--- 節選 ---
════════════════════
價格不變時，集成電路上可容納的元器件的容量每18-24個月翻一倍。
戈登·摩爾於1965年提出

通過抽象原則簡化設計模型：

對於上層隱藏低層的設計細節。把復雜的細節抽象成簡單的表達，這樣更有利於設計架構的理解和進一步開發。

優化常規事件以提升性能：
通過並行計算(Parallelism)來提升性能。
- 本書的重點。
通過流水線技術來提升性能。
- 並行計算的一種開發范式。
通過預知來提升性能：

通過猜來提前完成下一步任務，以此來提升性能。(我知道猜聽起來很不靠譜，但它確實在底層用的不少，以后會接觸到。)
預知是建立在糾錯成本可以接受和預知的准確相對高的前提下。

存儲分層架構：

由於不同的存儲技術成本不同，未了平衡存儲訪問的成本和性能，提出分層次的存儲架構。
cache這類的容量小，存儲性能高，訪問速度快的存儲模塊屬於模型的上層。
通過分層架構，程序員能夠像使用cache一樣使用內存，以此來提升程序的性能。

通過增加專項的模塊來保證系統的可靠性：

在系統設計中計入處理異常和監視異常的模塊能大幅提升系統的可靠性。

1.3 隱藏在程序背后的東東：

1). 硬件/軟件分層架構：

- 層級關系 = (應用級軟件(系統級軟件(硬件)))
- 系統級軟件：
- - 操作系統 (Operation System)：
    - 處理基本的輸入/輸出操作。
    - 分配調度存儲空間和內存使用。
    - 為多個應用進程同時使用同一個計算機的資源提供安全的共享方案。
  - 編譯器 (Compiler):
- - - 將高級的編程語言編譯轉換成計算機指令。
  - ³加載器(loader), 匯編器 (assembler)，鏈接器(linker)
  - 程序從源代碼到計算機硬件可以執行所經過的操作：
- - 硬件只能通過電信號進行控制和交流。
  - 最簡單的電信號：開/關 = 二進制信號 0/1
  - 匯編器(Assembler)：負責把匯編語言(簡單符號構成的計算機指令)轉換成二進制機器語言(0/1 構成的語言, 機器可以理解=用來轉換成電信號)
  - 每一條最原始的計算機指令(如加，減)都會需要一條匯編語言的指令聲明。
  - 高級語言(如 c, java)碼好的程序 ==(編譯器)==> 匯編語言構成的程序 ==(匯編器)==> 二進制機器語言構成的程序

1.4 計算機內部的東東：

1). 計算機硬件架構：

功能：數據輸入，數據輸出，數據處理，數據存儲
組成：

輸入(input)
輸出(output)
數據通路(datapath) ：負責所有數值運算
控制(control)：根據程序指令，發送信號給數據通路，輸入/輸出和存儲進行相應的操作。
存儲(memory)

控制 + 數據通路 = 處理器(processor) （第4章會詳細講解這個）

2). 輸入/輸出：

3）計算機內部硬件組成：

芯片：集成電路，由上百萬晶體管組成
處理器(processor): 數據通路 + 控制
內存（memory）:

程序運行時保存數據和程序的地方
動態隨機存取存儲器 (DRAM):

由晶體管構成
非永久性存儲器，斷電丟失。
════════════════════
--- 任務材料 ---
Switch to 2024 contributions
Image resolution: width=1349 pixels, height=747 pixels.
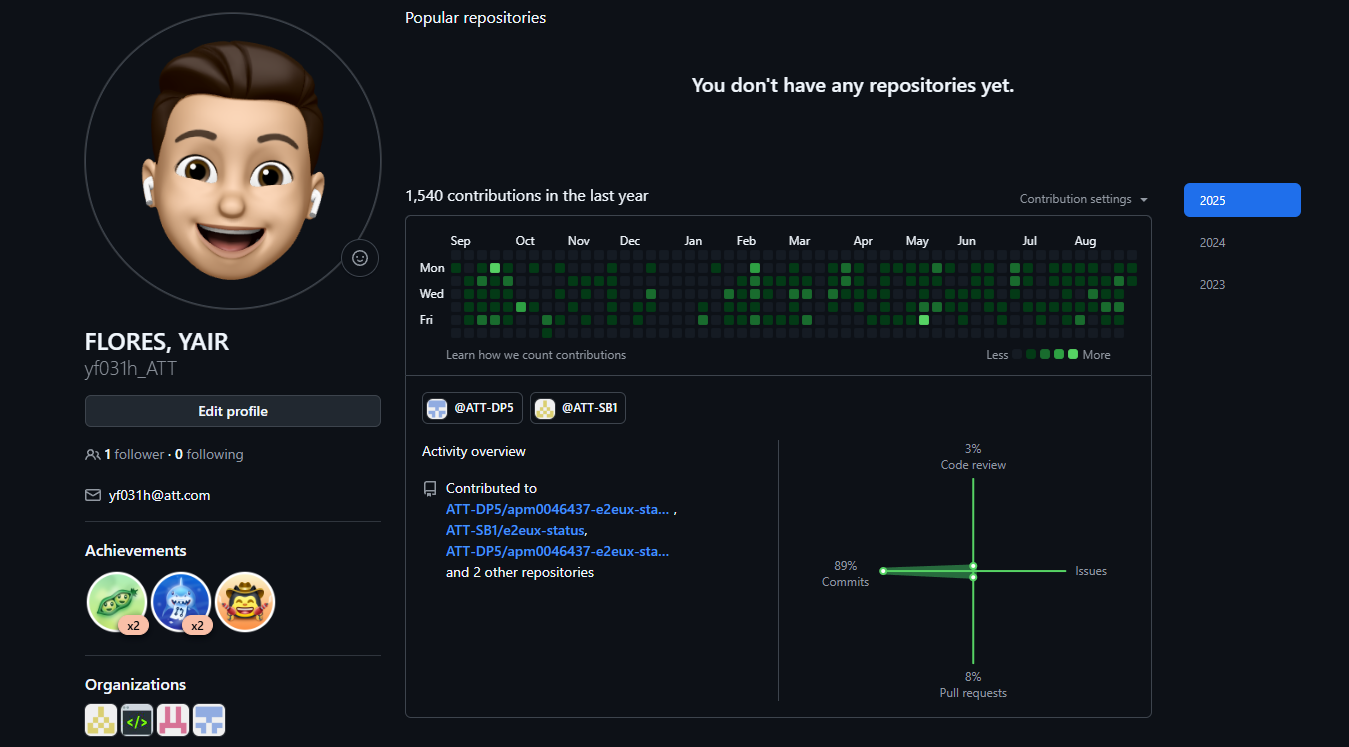click(x=1213, y=243)
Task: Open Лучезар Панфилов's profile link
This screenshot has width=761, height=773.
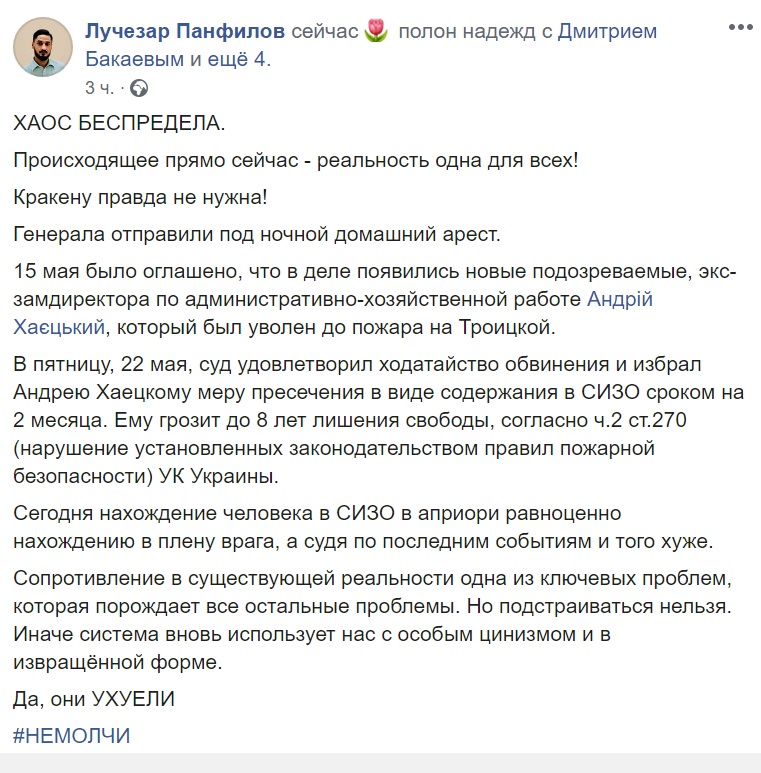Action: coord(186,32)
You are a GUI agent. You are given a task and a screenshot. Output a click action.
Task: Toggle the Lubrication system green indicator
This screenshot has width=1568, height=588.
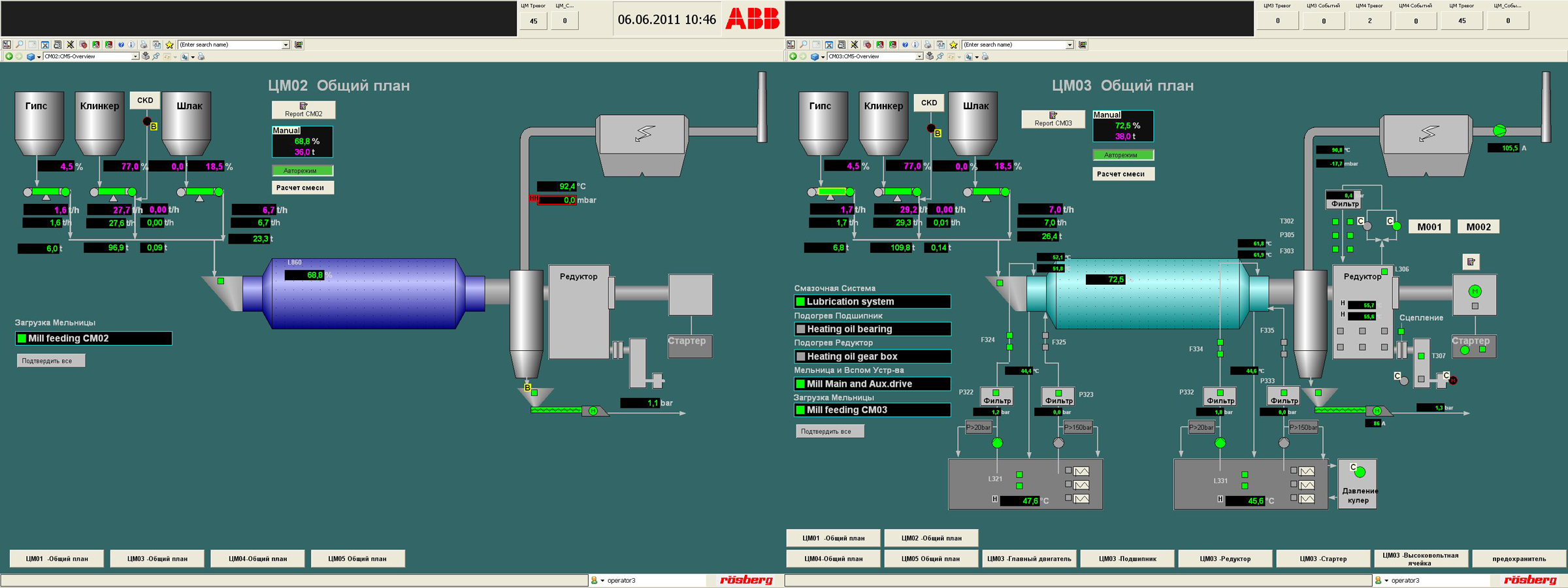point(800,302)
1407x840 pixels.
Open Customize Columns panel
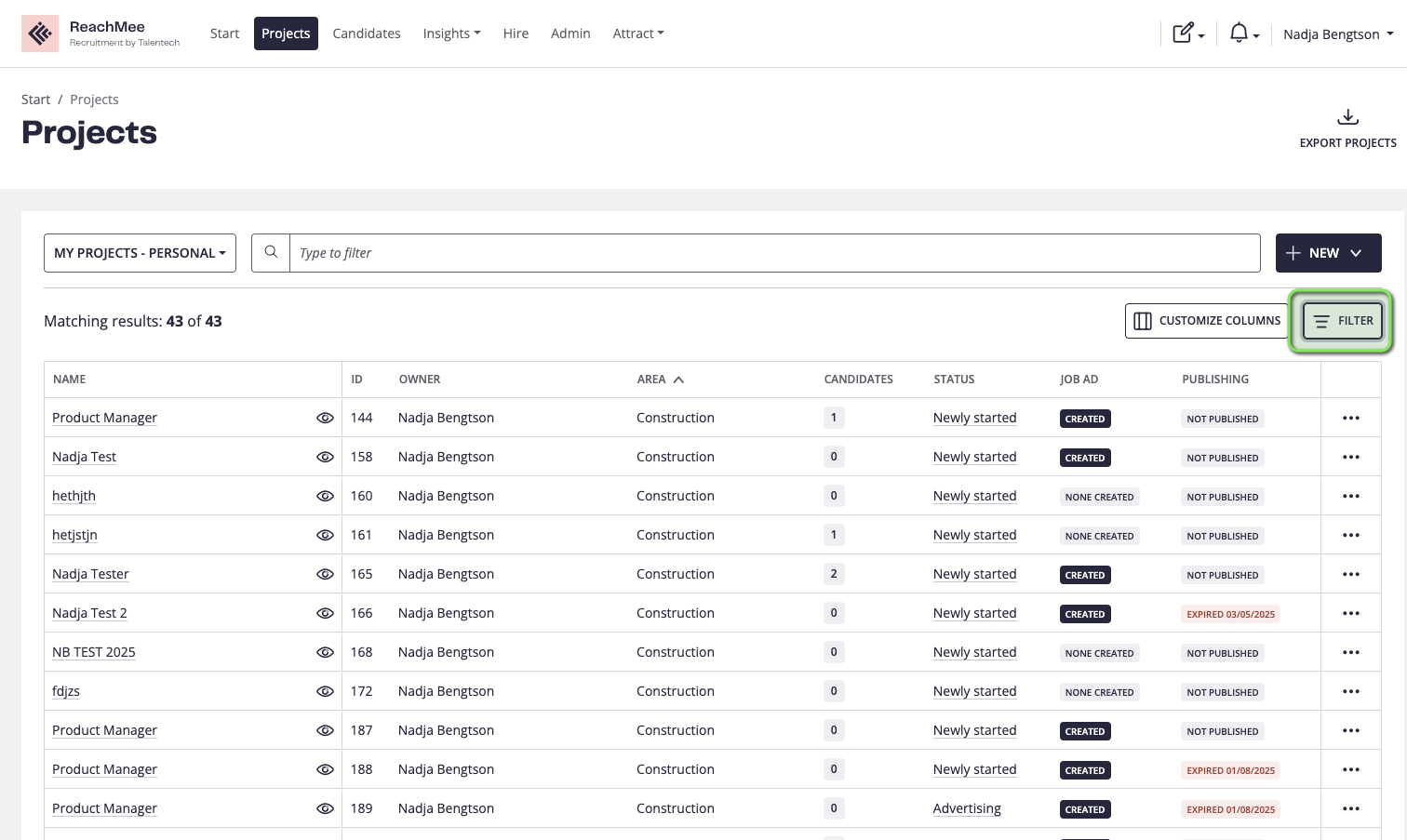pos(1207,321)
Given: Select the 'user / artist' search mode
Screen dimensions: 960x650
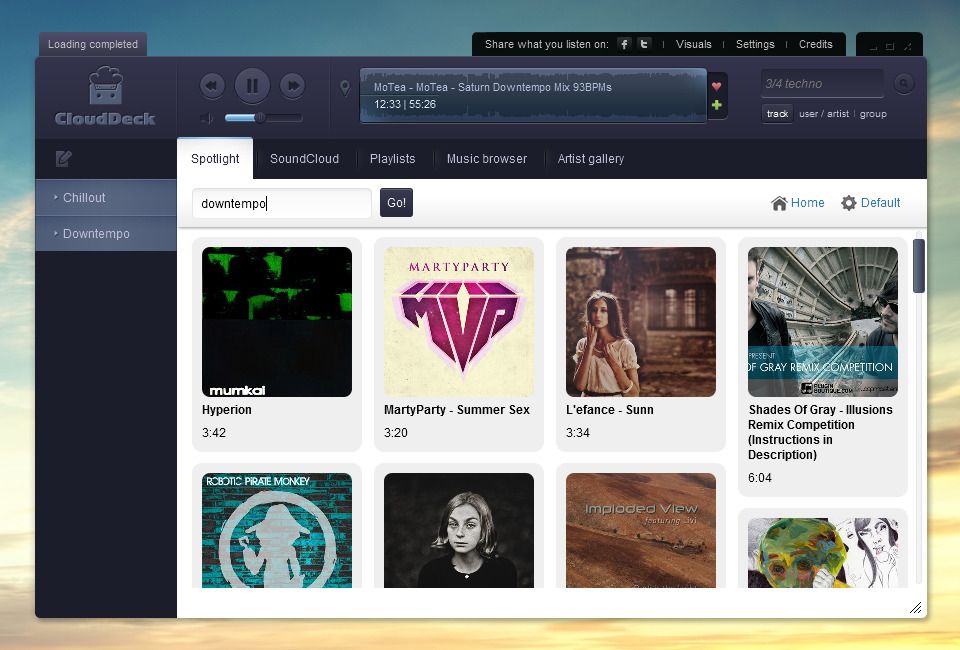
════════════════════
--- 任務 ---
**a.** 將上面的全部記錄逐行照錄，其中的請求文字一併保留，並把答案裡每個坐標數值都加上39。圖片不必錄入。
**b.** 從上面那段計算機組成筆記的最後一句之後接著續寫。

--- 各題答案 ---
**a.**
Switch to 2024 contributions
Image resolution: width=1349 pixels, height=747 pixels.
click(x=1252, y=282)
Task: Open Лучезар Панфилов's profile link
This screenshot has width=761, height=773.
Action: coord(225,71)
You are a GUI agent. You are given a task and a screenshot. Output a click action.
Task: Toggle the Lubrication system green indicator
This screenshot has width=1568, height=588.
point(839,341)
1407x840 pixels.
Open Customize Columns panel
pos(1246,360)
Given: Select the 'user / artist' search mode
Screen dimensions: 960x650

**b.**
隨機存取（RAM）意思是訪問內存的任何一個角落所花費的事件是一樣的。
訪問時間：50 - 70納秒，成本: 5 - 10 $/GiB (2012年數據)
每存儲1bit數據需要一個晶體管和一個電容器。
電容存儲，所以需要周期性的刷新一次，否則存儲的數據就會丟失。

緩存（cache memory）:

　靜態隨機存取存儲器（SRAM）：
- 更快，更小，更貴
- 每存儲1 bit數據需要6個晶體管
- 不需要刷新
- 非永久性存存儲器，斷電丟失
CPU的計算速度（數據處理速度）太快，以至於用DRAM技術實現的內存中的數據查找訪問速度實在是跟不上。為了解決這個問題，不浪費限制的CPU資源，SRAM技術誕生了。它位於主存和CPU之間的一級存儲器。
所有的現代CPU都配有多級緩存。詳細的說會越來越多，以后有機會單開一個緩存的博客。

指令集：

硬件和軟件之間的接口，操控硬件的指令的集合。
二進制接口（ABI）

4). 存儲數據：

非永久性存儲
永久性存儲：
- 程序等待運行時存儲數據和程序的地方。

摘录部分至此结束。